Program terminated with signal SIGABRT, Aborted.
#0 0x00007efe46356428 in __GI_raise (sig=sig@entry=6) at ../sysdeps/unix/sysv/linux/raise.c:54
54 ../sysdeps/unix/sysv/linux/raise.c: No such file or directory.
(gdb) bt
#0 0x00007efe46356428 in __GI_raise (sig=sig@entry=6) at ../sysdeps/unix/sysv/linux/raise.c:54
#1 0x00007efe4635802a in __GI_abort () at abort.c:89
#2 0x000000000040110e in handleErrors() ()
#3 0x00000000004011eb in decrypt(unsigned char*, int, unsigned char*, unsigned char*, unsigned char*) ()
#4 0x0000000000401485 in main ()
当我写入文件并从文件中读取内容时,我无法解密。
答案 0 :(得分:2)
传递给EVP_EncryptInit_ex和EVP_DecryptInit_ex的密钥和IV不是字符串,而是具有固定大小的字符数组,具体取决于密码。
在AES 256的情况下,密钥长度为32字节(256位)和IV 16字节(128位)。传入的字符串常量不足以满足这些约束。
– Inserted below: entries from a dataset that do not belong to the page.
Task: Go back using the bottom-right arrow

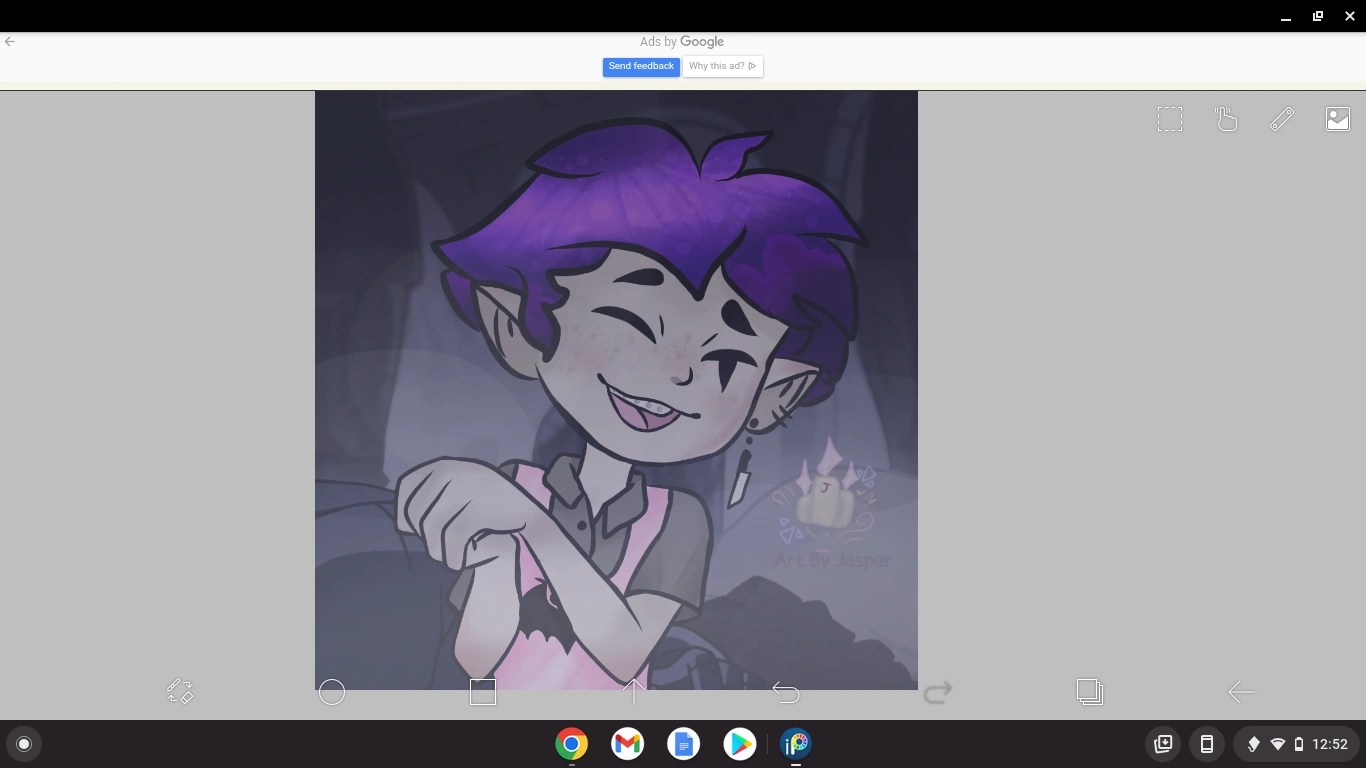Action: tap(1241, 691)
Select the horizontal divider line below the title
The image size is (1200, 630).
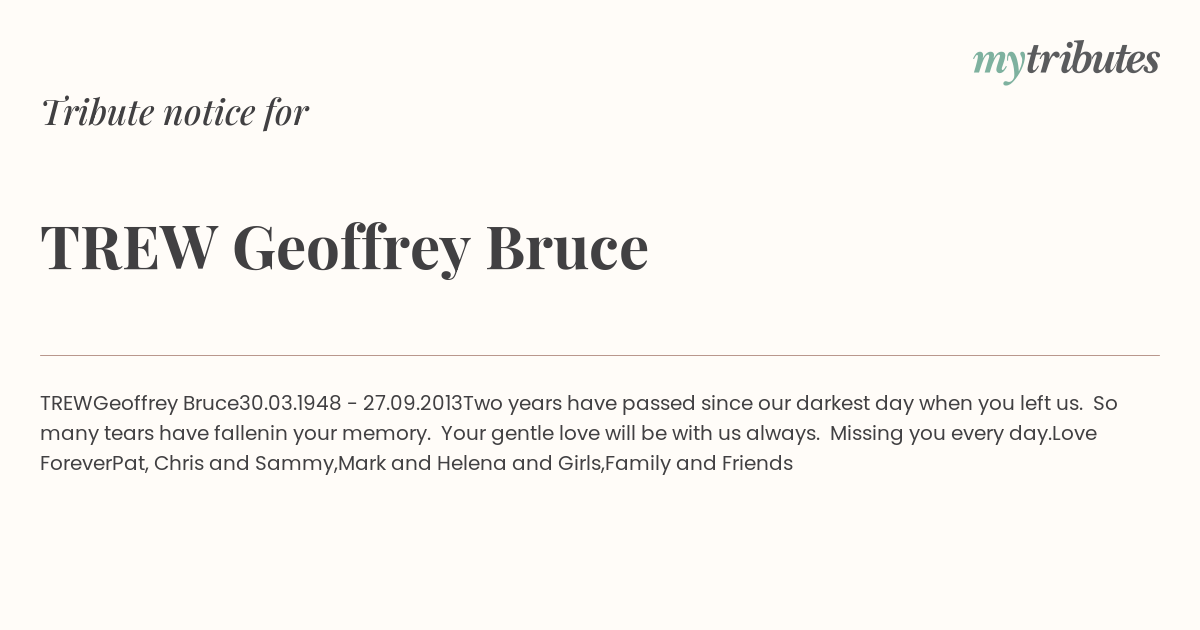600,355
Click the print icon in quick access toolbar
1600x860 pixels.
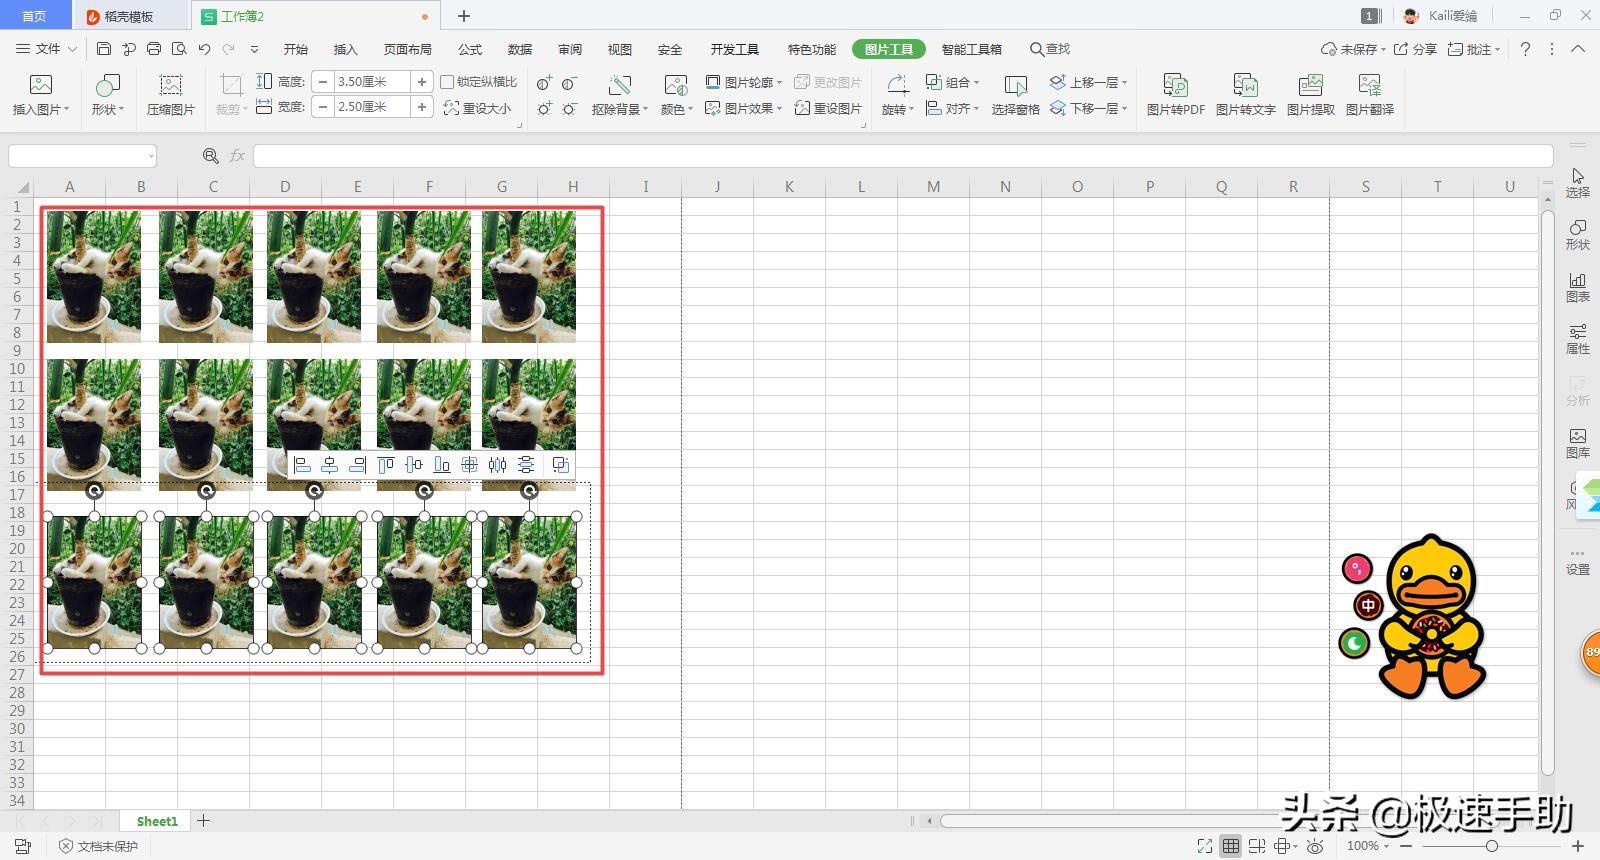tap(154, 49)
因此,上述函数会读取这些字符串的结尾,并调用undefined behavior。
关于最有可能发生的事情,当你在同一个程序中进行加密和解密时它起作用的原因是因为你可能正在传递包含密钥和IV到两个函数,所以在每个字符串结束后都读取同一组未知字节。当你在两个不同的程序中执行相同操作时,这个未知数据是不同的,所以你实际上有两组不同的密钥和IV。
声明您的密钥和IV是固定大小并初始化它们。未明确初始化的任何字节都将设置为0,因此您将知道已知数量。
unsigned char key[32] = (unsigned char *) "key";
unsigned char iv[16] = (unsigned char *)"iv";
答案 1 :(得分:1)
dbush在关键和IV问题上做对了,但是他继续让它运行而不是正确运行。
如果您想使用密码,那么您应该使用PBKDF:基于密码的密钥派生功能。如果要使用密钥,则应使用16,24或32字节的密钥 - 具体取决于所需的密钥大小128,192或256位。
OpenSSL提供了一种名为EVP_BytesToKey的自有算法和PBKDF2。 Here is an example(我不喜欢)如何使用后者,更现代的算法。
最后,AES密钥应包含128,192或256位,对攻击者而言似乎是随机的。如果您没有为AES提供这样的密钥,那么库应该返回错误而不是继续。故意喂它太少或太多字节是一种灾难。填充零字节不是扩展密钥的方法。